■ Article ■

________________________

Page:Poor Law Administration, its Chief Principles and their Results in England and Ireland as Compared with Scotland.djvu/2

From Wikisource
Jump to navigation Jump to search
This page has been validated.
492
[Dec.

Poor Law Administration, its Chief Principles and their Results in England and Ireland as Compared with Scotland. By Edwin Chadwick, C.B.


[Read before Section B of the Social Science Congress, at Edinburgh, 1863.]

I have to submit to the consideration of the Section the different leading principles of the legal provisions for the relief of the destitute in England, Ireland, and Scotland, and of the results of their conformity or divergence from what my colleagues of the Poor Law Commission of Inquiry agreed, upon the evidence, were the sound principles of legislation for such provisions.

Principles of a Compulsory Poor Law.

________________________

■ What you need to do ■
a: Transcribe the passage of the poor law paper starting at "From Wikisource" and ending at "Edwin Chadwick, C.B.".
b: According to the poor law paper, where and when was it read?
The data that comes next has no connection to the poor law paper.

________________________

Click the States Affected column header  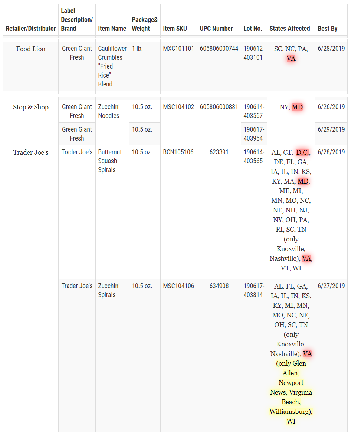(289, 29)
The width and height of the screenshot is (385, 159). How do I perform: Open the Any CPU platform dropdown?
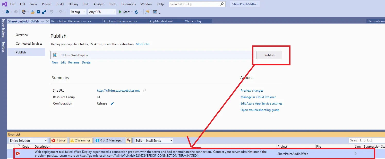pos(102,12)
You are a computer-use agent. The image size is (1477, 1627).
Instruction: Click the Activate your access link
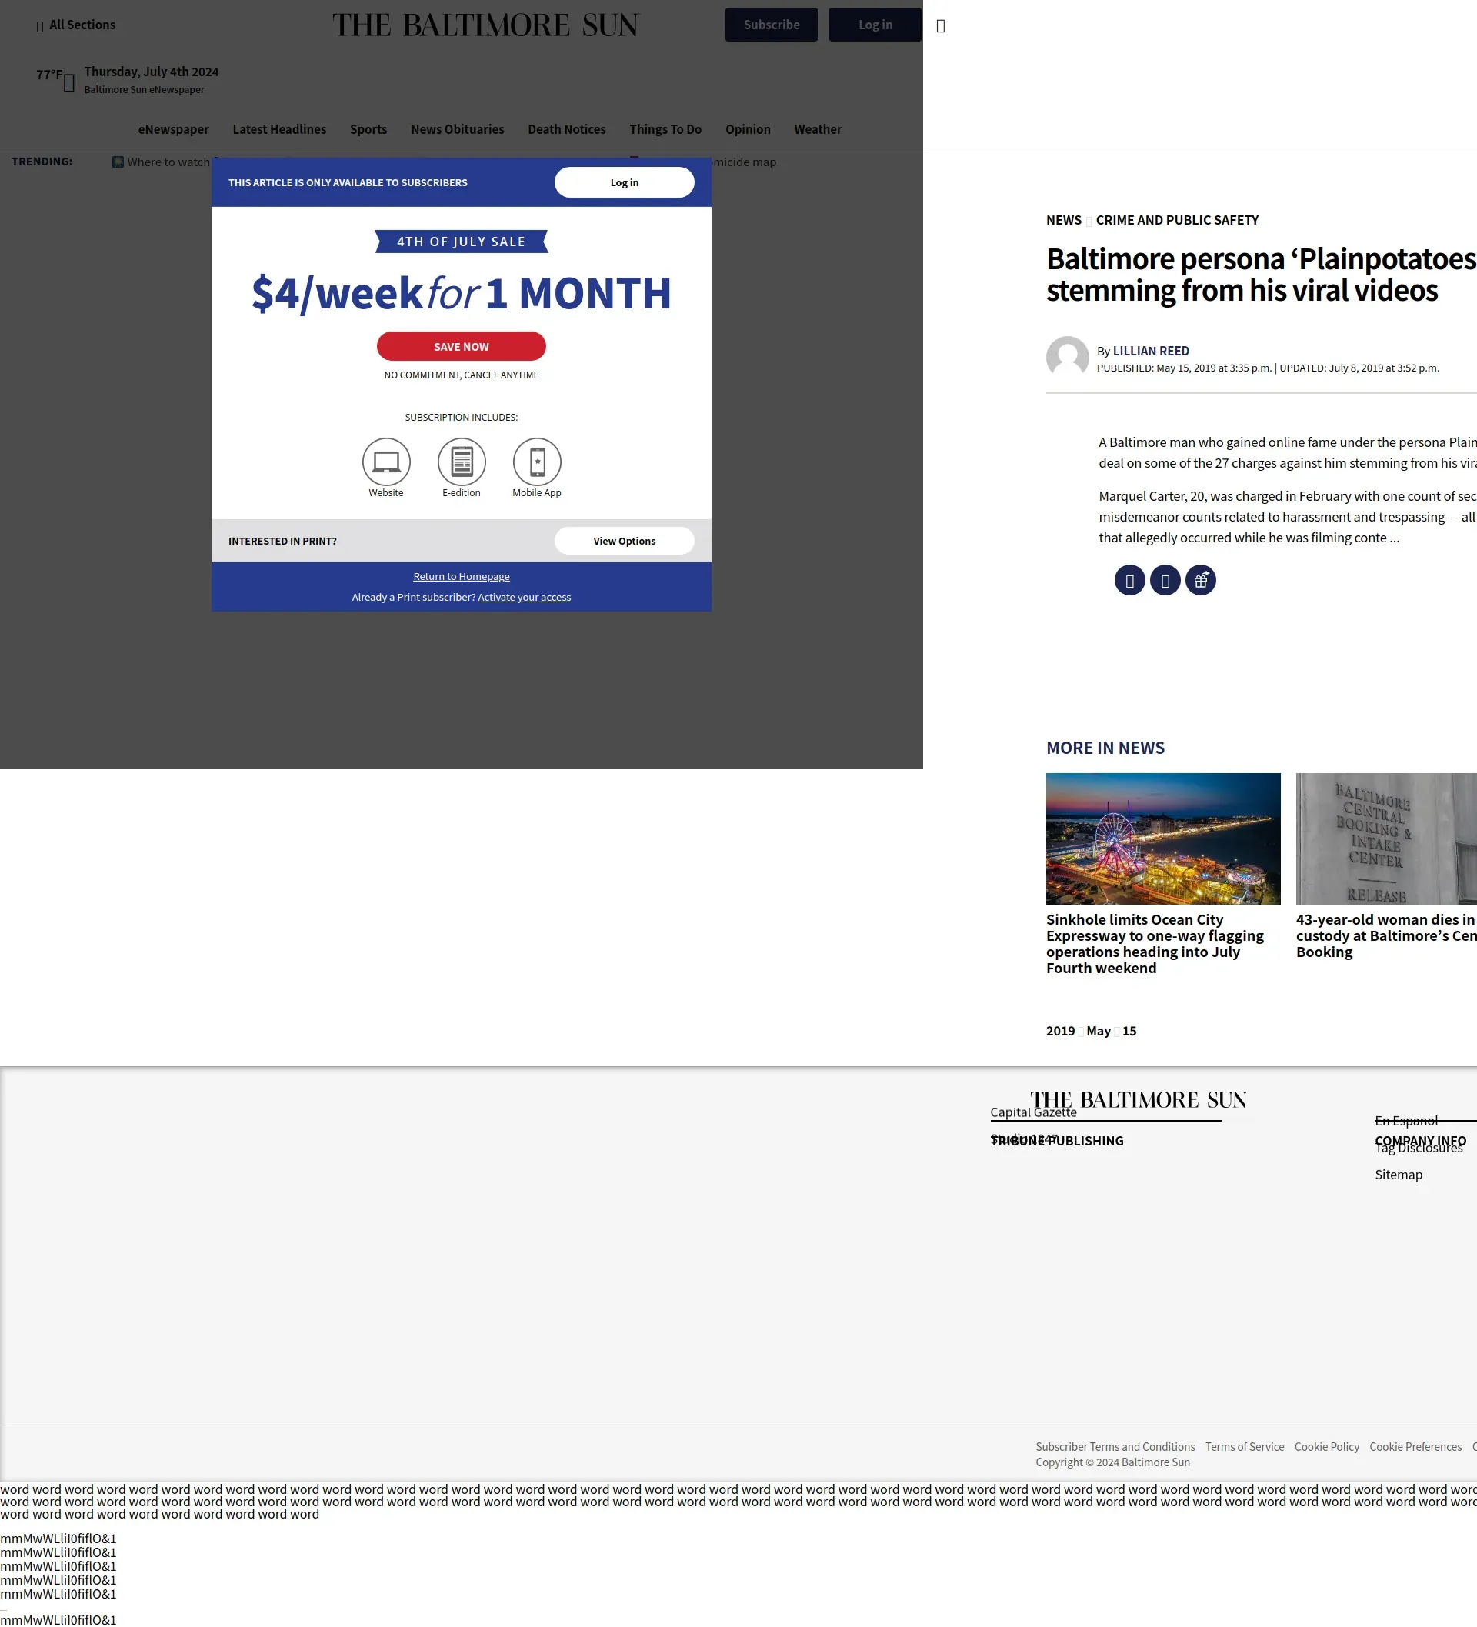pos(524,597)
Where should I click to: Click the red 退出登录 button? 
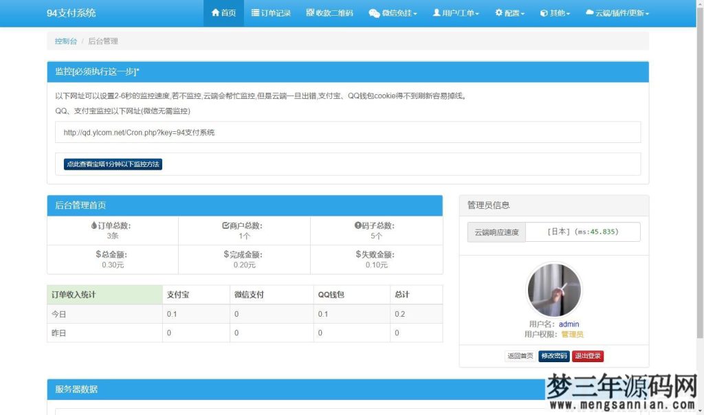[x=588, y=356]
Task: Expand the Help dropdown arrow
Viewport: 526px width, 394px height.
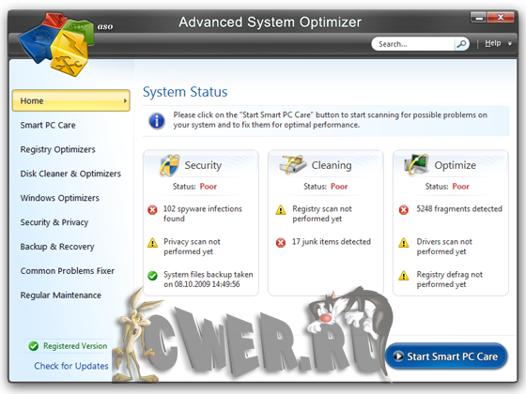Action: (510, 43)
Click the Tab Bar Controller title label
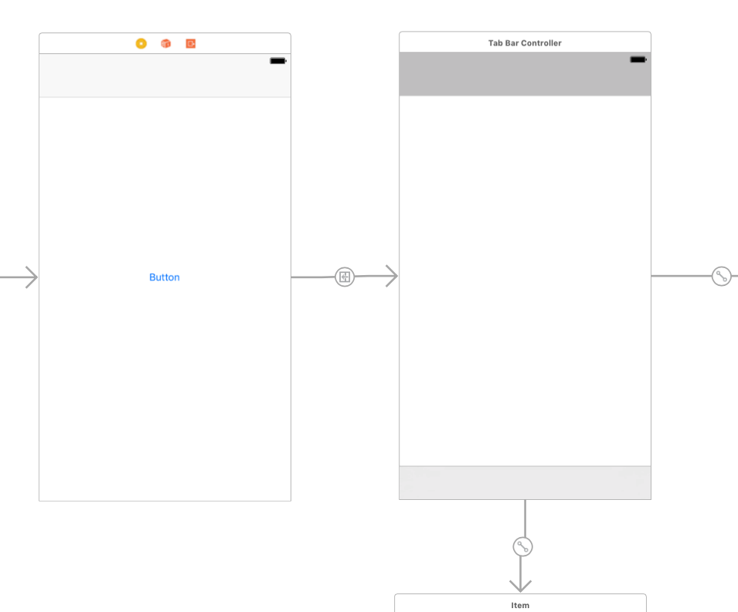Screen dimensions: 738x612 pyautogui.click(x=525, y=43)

________________________

■ Results for each task ■
a:
From Wikisource
Jump to navigation Jump to search
This page has been validated.
492
[Dec.

Poor Law Administration, its Chief Principles and their Results in England and Ireland as Compared with Scotland. By Edwin Chadwick, C.B.

b: Before Section B of the Social Science Congress, at Edinburgh, in 1863.